* _WORK TASK_
Your answer must be the full set of entries, reproduced exactly.

* _SOURCE DATA_
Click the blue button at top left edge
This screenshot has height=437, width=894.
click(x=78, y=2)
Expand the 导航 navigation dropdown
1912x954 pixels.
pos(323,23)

* _ANSWER AREA_
Click the blue button at top left edge
This screenshot has height=437, width=894.
click(x=78, y=2)
Expand the 导航 navigation dropdown
1912x954 pixels.
pos(323,23)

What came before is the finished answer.